Monday, May 26, 2008

Recording Industry Association Of America Attempting To Gouge "Settlements" Out Of 12 University Of Utah Students For Music "Piracy"


The music industry is tightening its grips on University of Utah students who they believe have pirated songs. Last week, the Recording Industry Association of America (RIAA), a trade group that represents the U.S. recording industry, notified the university of its intent to sue individuals who it contends have illegally shared copyrighted music. Full story published by the Deseret News, the Salt Lake Tribune, and the University of Utah's Daily Utah Chronicle.

Attorneys for the RIAA have sent 12 "notifications of copyright infringement claims" requesting that U. officials deliver the message to the alleged individual(s), who to this point remain unknown, said U. spokeswoman Coralie Alder. "We certainly are not acting as an agent for the RIAA, but we are cooperating in sending out a notice," she said, adding that similar letters go out to students at campuses all over the country on a regular basis.

The RIAA initially files lawsuits against "John Doe" defendants, based on their Internet addresses. Recording industry lawyers then work through the courts to learn the name of the defendant. The process can result in expensive legal fees for the record labels. The letter, issued by Denver law firm Holme Roberts & Owen, offers early settlement "for a substantially reduced dollar amount." Association officials have said they can offer lesser negotiated settlements to those who respond to the letters because they avoid the time and cost of litigation. However, for a college student, these "settlements" can still be rather steep, averaging $3,000 to $4,000.

If the alleged infringers do not come forward, the university could be the subject of a subpoena or court order. The Office of General Counsel has said it will not share any information about any campus member without receiving such legal action.

Infringers who contact the RIAA attorneys are being told they will be given an opportunity to settle out of court. If no one admits to sharing copyrighted music in a "short" amount of time, the RIAA will go ahead and file suit, according to the letter. The University itself is not a party to any potential litigation; it's just merely passing the message along.

According to the Chronicle of Higher Education, the RIAA has won one case involving campus members. The defendant was ordered to pay $220,000, but that case may be retried and could be overturned.

> **Data for review**
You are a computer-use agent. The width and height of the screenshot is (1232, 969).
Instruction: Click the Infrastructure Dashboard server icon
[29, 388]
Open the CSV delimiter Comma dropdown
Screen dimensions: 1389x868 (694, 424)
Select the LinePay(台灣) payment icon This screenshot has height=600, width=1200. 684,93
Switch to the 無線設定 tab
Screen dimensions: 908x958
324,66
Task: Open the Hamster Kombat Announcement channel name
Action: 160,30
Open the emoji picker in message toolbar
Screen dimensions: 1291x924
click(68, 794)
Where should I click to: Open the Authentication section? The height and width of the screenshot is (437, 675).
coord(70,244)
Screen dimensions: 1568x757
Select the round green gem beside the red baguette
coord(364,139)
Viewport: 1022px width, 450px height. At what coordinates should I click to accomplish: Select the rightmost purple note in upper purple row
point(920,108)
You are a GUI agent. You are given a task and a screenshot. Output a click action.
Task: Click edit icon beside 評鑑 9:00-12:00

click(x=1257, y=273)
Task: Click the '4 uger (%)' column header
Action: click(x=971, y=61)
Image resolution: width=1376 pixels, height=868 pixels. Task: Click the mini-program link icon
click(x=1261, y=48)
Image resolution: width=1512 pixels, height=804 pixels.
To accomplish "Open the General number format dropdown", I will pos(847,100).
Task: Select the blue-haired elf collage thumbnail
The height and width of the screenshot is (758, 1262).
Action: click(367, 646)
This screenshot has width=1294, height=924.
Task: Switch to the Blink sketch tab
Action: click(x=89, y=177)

> **What to do**
(A) Which news publications does the article on the RIAA and University of Utah students name as sources?
(B) Write the next part of the article on the RIAA and University of Utah students, starting after its final sentence.

> **Task results**
(A)
- Deseret News
- Salt Lake Tribune
- Daily Utah Chronicle
- Chronicle of Higher Education

(B)
"These things are happening all over the country," Alder said. "It's hard to know who's doing what." The U. is one of nearly 200 colleges and universities to be targeted by the RIAA since early last year. In December 2007, a Utah State University (USU) student was targeted by RIAA for a settlement demand, even though he removed downloaded music when first notified of the problem by USU.

Nationally, the number of RIAA pre-litigation letters has soared in recent months, with as many as 569 in April alone, according to the Chronicle of Higher Education. Industry critics find the timing suspicious because Congress, which is fine-tuning its overdue reauthorization of the Higher Education Act, is currently weighing whether to require colleges to step up piracy-enforcement efforts. The RIAA, however, dismisses any link, saying the association's vendors have improved their ability to detect file-sharing piracy, resulting in an increase of litigation threats.

The notice to the U of Utah campus refers individuals to a website containing information on Peer to Peer file sharing.

But some students are now beginning to fight back. In December 2007, we learn that student attorneys at the University of Maine School of Law's Cumberland Legal Aid Clinic, under the supervision of law school prof Deirdre M. Smith, have moved to dismiss the RIAA's complaint in a Portland, Maine, case, Arista v. Does 1-27, on behalf of two University of Maine undergrads. Their reply brief (PDF) points to the US Supreme Court decision in Bell Atlantic v. Twombly, and the subsequent California decision following Twombly, Interscope v. Rodriguez, which dismissed the RIAA's 'making available' complaint as mere 'conclusory,' 'boilerplate' 'speculation.'"

But, believe it or not, the RIAA is preparing to ratchet up the ante. Read HERE about how they're getting their allies in Congress to run interference for them by sponsoring HR4279, which would make it easier to seize personal computers of those who illegally download even one song.

There is absolutely no reason for the RIAA to be gouging $3,000 per settlement. This shows how the laws disproportionately benefit the rich in this country. If you think that America offers a fair shake to everyone, then you obviously have been sniffing too much jenkem. That America died after Ronald Reagan left office.